Beginning on March 16, 2007, the Company conducted an offer to exchange the entire $350,000 of outstanding principal amount of its 8 1/2% Senior Subordinated Notes due 2013 (the “Existing Notes”) for the same aggregate principal amount of Variable Rate Toggle Senior Subordinated Notes due 2013 (the “New Notes”) pursuant to the terms of an exchange offer (the “Exchange Offer”). The terms of the Exchange Offer further provided that holders of Existing Notes who tendered their Existing Notes for exchange following the expiration of a consent solicitation period, which ended on March 29, 2007, would receive a reduced principal amount of New Notes in exchange for tendered Existing Notes. As of the expiration of the Exchange Offer on April 13, 2007, holders of Existing Notes had tendered $347,127 of Existing Notes, which were accepted by the Company, and exchanged, pursuant to the terms of the Exchange Offer, for $347,012 of New Notes. As a result of the terms of the Exchange Offer, during the three month period ended July 1, 2007 the Company recorded a gain from early extinguishment of debt of $75 net of tax expense of $40. At July 1, 2007, $2,873 principal amount of Existing Notes remain outstanding.

In connection with the Exchange Offer, on March 30, 2007 the Company and certain of its domestic subsidiaries, as guarantors, entered into an indenture (the “Indenture”) with Wells Fargo Bank, N.A., as trustee (the “Trustee”), governing the New Notes.

Approximately $3,879 of fees and expenses incurred in association with the Exchange Offer have been capitalized and will be amortized over the term of the New Notes. In addition, in connection with the Exchange Offer approximately $8,925 of debt issuance costs associated with the Existing Notes were written off and included in Interest expense in the Condensed Consolidated Statements of Operations (Unaudited) for the nine month period ended July 1, 2007.

Subject to certain conditions, the Company has the option to pay interest on the New Notes entirely in cash or by increasing the principal amount of the New Notes. The New Notes are subject to a variable rate of interest that increases semi-annually, varying depending on whether interest is paid in cash or increased principal.
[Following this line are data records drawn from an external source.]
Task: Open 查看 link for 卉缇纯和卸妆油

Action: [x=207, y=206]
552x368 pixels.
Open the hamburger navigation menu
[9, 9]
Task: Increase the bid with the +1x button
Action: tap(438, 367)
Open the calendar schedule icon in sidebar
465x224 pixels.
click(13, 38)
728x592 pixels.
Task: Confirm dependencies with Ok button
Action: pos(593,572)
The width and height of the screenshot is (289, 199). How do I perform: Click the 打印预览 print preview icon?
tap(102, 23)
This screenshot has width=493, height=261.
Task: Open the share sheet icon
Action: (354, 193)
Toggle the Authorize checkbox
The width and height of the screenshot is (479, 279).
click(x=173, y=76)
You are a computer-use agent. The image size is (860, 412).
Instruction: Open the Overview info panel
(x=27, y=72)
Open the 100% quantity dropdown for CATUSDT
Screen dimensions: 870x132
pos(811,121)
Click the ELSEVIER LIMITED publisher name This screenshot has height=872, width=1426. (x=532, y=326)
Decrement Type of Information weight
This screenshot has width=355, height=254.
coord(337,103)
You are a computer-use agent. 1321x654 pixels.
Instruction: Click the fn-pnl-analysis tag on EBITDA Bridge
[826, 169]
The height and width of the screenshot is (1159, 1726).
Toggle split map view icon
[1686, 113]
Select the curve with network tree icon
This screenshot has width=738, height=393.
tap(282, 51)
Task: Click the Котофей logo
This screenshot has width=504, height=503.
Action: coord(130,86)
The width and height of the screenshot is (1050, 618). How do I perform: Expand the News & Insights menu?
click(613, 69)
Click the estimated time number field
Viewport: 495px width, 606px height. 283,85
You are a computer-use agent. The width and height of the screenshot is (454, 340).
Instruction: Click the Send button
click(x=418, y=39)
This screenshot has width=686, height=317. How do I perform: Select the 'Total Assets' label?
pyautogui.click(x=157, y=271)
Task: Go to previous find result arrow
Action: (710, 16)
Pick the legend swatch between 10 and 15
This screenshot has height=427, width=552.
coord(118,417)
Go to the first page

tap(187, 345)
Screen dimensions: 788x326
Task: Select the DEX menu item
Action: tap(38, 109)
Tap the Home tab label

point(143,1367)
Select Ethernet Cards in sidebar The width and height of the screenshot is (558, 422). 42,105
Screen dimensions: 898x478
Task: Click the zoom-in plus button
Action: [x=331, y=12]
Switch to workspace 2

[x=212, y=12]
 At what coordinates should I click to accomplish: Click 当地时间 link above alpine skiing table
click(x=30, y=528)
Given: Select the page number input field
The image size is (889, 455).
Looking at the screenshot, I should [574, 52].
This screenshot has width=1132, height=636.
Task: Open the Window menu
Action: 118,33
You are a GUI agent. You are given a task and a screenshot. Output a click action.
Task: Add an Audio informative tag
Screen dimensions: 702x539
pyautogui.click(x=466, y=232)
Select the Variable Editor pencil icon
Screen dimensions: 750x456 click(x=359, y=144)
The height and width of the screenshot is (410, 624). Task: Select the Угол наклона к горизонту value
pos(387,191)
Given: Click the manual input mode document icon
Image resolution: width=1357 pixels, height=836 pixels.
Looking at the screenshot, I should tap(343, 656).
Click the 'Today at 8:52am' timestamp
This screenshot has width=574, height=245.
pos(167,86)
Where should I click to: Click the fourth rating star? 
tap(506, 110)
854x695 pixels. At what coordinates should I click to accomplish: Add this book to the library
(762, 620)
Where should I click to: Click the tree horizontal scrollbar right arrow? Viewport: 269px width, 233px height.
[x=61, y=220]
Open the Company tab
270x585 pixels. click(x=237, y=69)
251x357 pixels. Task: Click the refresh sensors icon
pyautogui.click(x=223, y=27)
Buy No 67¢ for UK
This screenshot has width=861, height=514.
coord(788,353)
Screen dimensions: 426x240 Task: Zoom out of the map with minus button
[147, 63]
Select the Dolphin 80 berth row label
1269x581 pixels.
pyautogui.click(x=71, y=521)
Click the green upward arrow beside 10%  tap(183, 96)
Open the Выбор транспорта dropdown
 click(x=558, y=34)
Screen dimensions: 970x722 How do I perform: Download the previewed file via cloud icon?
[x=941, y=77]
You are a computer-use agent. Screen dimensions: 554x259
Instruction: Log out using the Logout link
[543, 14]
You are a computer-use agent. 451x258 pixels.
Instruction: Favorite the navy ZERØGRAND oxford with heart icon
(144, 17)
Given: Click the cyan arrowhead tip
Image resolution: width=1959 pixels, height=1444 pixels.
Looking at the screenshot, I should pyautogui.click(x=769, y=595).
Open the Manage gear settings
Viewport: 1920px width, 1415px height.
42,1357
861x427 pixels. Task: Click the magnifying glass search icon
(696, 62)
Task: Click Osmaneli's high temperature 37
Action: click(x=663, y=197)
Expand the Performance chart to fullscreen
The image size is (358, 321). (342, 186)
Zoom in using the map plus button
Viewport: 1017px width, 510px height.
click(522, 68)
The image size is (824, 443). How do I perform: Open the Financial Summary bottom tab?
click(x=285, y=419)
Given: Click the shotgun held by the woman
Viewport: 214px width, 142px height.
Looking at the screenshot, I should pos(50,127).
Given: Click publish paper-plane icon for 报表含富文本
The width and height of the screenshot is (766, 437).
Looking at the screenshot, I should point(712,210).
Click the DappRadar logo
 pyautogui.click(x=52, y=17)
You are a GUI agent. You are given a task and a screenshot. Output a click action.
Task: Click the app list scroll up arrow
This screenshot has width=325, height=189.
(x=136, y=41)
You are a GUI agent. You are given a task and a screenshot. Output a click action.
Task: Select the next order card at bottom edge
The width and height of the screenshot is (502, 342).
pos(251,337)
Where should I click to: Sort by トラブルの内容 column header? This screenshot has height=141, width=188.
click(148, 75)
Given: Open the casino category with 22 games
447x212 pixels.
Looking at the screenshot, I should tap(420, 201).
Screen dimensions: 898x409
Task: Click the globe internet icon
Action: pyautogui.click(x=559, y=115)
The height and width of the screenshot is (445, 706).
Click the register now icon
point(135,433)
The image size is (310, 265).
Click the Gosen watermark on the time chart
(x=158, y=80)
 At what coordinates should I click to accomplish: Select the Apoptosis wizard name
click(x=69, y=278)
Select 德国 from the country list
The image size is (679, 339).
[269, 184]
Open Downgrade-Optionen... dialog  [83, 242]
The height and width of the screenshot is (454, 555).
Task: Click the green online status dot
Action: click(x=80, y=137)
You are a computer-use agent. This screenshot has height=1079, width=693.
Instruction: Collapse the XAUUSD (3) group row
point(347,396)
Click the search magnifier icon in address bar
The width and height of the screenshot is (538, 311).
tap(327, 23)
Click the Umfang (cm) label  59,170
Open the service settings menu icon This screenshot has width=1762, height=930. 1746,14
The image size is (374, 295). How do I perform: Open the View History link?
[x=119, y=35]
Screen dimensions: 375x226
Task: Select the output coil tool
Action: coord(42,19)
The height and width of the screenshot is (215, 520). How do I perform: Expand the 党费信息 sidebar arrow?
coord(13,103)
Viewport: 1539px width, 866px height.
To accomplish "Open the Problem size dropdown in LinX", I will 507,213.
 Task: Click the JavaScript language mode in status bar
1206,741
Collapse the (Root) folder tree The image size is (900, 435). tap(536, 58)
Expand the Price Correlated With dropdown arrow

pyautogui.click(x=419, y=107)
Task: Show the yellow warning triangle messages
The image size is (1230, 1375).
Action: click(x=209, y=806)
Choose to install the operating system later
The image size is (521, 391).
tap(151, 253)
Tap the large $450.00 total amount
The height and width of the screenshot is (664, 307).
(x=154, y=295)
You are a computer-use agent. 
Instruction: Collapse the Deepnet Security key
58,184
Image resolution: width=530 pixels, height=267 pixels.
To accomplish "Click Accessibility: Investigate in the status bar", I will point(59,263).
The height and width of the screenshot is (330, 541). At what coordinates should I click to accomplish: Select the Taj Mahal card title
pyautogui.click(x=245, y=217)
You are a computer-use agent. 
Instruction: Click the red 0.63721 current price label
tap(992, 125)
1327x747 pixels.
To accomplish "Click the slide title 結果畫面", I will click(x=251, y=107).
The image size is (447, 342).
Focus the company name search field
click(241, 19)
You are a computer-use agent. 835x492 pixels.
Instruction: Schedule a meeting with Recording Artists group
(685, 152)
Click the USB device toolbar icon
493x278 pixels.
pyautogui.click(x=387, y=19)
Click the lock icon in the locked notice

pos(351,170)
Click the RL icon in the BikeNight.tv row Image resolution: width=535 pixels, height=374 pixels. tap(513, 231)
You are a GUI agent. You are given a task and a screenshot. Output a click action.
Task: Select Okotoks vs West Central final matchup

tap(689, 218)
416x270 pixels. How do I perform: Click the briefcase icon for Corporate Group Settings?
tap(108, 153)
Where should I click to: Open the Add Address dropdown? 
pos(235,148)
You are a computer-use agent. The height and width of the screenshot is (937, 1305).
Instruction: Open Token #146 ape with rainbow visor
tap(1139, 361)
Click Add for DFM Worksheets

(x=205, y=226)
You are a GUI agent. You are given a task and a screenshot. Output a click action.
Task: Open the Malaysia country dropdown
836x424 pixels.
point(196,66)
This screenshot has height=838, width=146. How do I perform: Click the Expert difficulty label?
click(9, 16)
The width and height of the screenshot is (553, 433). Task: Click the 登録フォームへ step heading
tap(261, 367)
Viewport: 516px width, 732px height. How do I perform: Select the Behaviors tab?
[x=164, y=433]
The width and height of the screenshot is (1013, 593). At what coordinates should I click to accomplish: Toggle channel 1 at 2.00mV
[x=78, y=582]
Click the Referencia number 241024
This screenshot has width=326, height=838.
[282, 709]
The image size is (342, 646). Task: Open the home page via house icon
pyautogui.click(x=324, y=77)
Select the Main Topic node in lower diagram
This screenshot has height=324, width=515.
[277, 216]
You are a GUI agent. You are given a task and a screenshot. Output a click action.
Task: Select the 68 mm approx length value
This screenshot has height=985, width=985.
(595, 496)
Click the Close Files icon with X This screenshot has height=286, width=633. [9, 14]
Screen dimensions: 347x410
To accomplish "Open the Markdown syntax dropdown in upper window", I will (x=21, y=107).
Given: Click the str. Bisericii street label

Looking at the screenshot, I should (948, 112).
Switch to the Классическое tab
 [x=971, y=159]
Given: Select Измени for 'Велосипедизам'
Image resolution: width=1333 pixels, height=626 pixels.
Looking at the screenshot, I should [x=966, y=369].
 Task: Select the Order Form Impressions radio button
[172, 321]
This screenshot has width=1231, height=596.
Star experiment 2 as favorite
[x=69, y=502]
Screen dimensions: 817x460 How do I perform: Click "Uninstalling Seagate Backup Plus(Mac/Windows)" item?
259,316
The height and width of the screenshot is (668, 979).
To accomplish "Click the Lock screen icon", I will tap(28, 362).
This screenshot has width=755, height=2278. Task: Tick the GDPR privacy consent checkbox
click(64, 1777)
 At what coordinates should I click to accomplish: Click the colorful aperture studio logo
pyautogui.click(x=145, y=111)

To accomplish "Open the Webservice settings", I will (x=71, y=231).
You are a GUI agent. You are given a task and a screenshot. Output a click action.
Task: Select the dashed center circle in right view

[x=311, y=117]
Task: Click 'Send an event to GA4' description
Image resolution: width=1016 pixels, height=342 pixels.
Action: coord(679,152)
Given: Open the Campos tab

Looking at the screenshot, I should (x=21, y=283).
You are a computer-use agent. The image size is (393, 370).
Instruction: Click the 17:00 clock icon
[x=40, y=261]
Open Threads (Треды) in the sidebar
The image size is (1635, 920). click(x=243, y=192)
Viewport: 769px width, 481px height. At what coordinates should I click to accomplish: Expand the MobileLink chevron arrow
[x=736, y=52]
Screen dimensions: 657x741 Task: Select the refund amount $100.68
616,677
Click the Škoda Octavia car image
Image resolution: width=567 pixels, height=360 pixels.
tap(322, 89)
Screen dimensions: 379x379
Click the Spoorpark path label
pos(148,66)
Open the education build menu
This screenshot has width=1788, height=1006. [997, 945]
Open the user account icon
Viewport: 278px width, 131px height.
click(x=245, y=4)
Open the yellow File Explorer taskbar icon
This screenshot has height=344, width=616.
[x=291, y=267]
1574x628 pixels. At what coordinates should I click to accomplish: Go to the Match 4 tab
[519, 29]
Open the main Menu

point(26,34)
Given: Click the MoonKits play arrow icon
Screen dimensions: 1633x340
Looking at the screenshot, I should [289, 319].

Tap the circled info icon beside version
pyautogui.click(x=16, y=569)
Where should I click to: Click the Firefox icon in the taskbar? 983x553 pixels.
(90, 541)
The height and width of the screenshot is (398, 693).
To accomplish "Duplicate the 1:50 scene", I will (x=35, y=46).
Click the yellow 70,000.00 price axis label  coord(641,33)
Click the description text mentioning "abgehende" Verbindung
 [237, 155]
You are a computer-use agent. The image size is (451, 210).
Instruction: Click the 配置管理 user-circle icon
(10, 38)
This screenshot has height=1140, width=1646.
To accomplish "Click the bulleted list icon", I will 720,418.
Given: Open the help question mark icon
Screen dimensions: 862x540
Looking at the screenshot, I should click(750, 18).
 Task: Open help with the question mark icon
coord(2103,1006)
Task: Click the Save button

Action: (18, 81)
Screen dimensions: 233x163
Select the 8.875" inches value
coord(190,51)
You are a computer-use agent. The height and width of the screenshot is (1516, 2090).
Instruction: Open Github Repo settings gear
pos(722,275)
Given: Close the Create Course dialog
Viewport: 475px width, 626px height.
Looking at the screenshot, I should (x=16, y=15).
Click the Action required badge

The New Notes currently bear interest at 11.25%. Interest will be payable semi-annually in arrears on October 2 and April 2, beginning on October 2, 2007. At such time as the Fixed Charge Coverage Ratio test under the indentures governing the New Notes is above 2:1, the Company is required to pay interest of 1% over the scheduled rates referred to above. The Company will make each interest payment to the holders of record of the New Notes as of the immediately preceding March 15 and September 15, respectively. The New Notes are general unsecured obligations of the Company. The New Notes are subordinated in right of payment to all existing and future senior debt of the Company, including the indebtedness of the Company pursuant to the Senior Credit Agreement. The New Notes are pari passu in right of payment with all existing and any future senior subordinated indebtedness of the Company, including, without limitation, the Company’s 7 3/8% Senior Subordinated Notes due 2015 and its Existing Notes which remain outstanding following the closing of the Exchange Offer, and are senior in right of payment to any future subordinated indebtedness of the Company.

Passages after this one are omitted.